1- La primera cosa es lo obvio, las habilidades lingüísticas: por sencillo que sea el libro, leer amplía el vocabulario, el uso correcto del lenguaje tanto en la gramática como en la ortografía, ya que también aprenden a «ver» las palabras.

2- Capacidad de expresión: todo relato tiene un comienzo, un clímax y un desenlace, por lo que en la lectura asimilarán ejemplos de buen desarrollo de una historia sin darse cuenta.

3-Empatía y flexibilidad:  Los libros cuentan historias con distintos personajes y situaciones, que al ser descritas, invitan al lector a ponerse en su lugar, entender contextos y a conocer los sentimientos y los puntos de vista de otros, a la vez que ejercita la memoria y la comprensión.

 4- Creatividad e ilusión: A través de la lectura el niño se ve expuesto distintos escenarios en los cuales puede viajar con su imaginación, dando vida a personajes y lugares que se hacen realidad en su mente. Son ellos los cocreadores de las fantasías que encuentran al leer. Cuando es limitada la posibilidad de movimiento, los libros son aliados para su mente y diversión.

5-Conocimiento: No todo es fantasía, dependiendo de los gustos de cada niño, en los libros puede encontrar conocimiento respecto de eso que le encanta y despertar su curiosidad por otros aspectos de esa área u otras y así, vaya ampliando sus conocimientos. La gran diferencia con internet (donde también hay mucha información) es que el estímulo no provoca a un shot de hormonas equivalentes a un golpe de heroína, como han demostrado hacer las pantallas interactivas, sino mucho más limpio y amplio en términos de actividad cerebral y desarrollo de las capacidades de concentración, atención y aprendizaje, lo que no se consigue tan fácilmente con otros medios.

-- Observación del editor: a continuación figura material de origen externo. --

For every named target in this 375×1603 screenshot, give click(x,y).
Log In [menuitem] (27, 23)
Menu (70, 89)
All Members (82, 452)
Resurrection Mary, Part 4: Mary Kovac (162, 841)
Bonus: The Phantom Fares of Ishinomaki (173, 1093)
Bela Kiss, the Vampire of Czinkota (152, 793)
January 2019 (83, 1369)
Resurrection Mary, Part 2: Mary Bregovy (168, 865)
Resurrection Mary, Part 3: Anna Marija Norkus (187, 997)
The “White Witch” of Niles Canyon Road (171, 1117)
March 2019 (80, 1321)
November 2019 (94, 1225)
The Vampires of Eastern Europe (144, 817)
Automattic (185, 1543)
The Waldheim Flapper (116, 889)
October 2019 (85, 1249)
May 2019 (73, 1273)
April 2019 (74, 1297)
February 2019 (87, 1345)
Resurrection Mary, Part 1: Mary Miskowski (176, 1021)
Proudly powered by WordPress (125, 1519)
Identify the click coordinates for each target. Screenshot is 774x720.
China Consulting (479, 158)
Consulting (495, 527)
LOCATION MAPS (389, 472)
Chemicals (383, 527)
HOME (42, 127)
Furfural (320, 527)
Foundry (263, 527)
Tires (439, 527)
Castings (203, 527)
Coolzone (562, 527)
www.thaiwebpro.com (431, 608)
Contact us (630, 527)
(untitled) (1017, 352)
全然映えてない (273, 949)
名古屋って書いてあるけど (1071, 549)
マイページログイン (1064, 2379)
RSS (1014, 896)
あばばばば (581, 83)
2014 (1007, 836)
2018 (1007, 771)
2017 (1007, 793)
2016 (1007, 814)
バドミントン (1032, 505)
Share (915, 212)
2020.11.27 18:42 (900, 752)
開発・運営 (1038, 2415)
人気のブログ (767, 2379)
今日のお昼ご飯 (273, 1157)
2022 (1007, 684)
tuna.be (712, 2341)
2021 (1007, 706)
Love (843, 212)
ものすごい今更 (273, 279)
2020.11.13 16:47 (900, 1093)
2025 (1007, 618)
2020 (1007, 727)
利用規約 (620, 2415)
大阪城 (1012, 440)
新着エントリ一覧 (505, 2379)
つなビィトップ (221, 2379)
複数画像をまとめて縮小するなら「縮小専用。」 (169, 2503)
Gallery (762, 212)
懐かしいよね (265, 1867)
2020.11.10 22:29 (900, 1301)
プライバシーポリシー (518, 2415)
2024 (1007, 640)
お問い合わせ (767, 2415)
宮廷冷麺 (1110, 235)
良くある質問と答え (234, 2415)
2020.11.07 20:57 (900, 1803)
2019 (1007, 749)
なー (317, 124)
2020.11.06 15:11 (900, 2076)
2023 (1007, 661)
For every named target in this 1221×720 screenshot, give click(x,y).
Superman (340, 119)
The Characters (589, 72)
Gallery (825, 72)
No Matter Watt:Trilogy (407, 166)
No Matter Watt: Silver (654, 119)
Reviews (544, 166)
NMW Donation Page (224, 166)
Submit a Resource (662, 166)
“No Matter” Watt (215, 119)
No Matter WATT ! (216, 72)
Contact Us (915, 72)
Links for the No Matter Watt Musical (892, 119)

6- Compañía para siempre: el niño que tiene el hábito de la lectura tendrá un compañero con el que puede contar para encontrar respuestas, entretención o consuelo si lo requiriese. Un libro tiene la capacidad de motivarlo a explorar más su entorno, conseguir mejores amigos, o incluso fantasear con viajar al espacio, o donde sea.

Así que ya lo sabes, recuerda que los libros son aliados de la crianza y del desarrollo y no necesitas estar mucho rato, (haciendo de la actividad un desastre), basta con algunos minutos, según la edad del niño, para que el contacto con las páginas y los títulos les sea familiar. Así, de forma natural, hacerlos parte de su cotidianidad.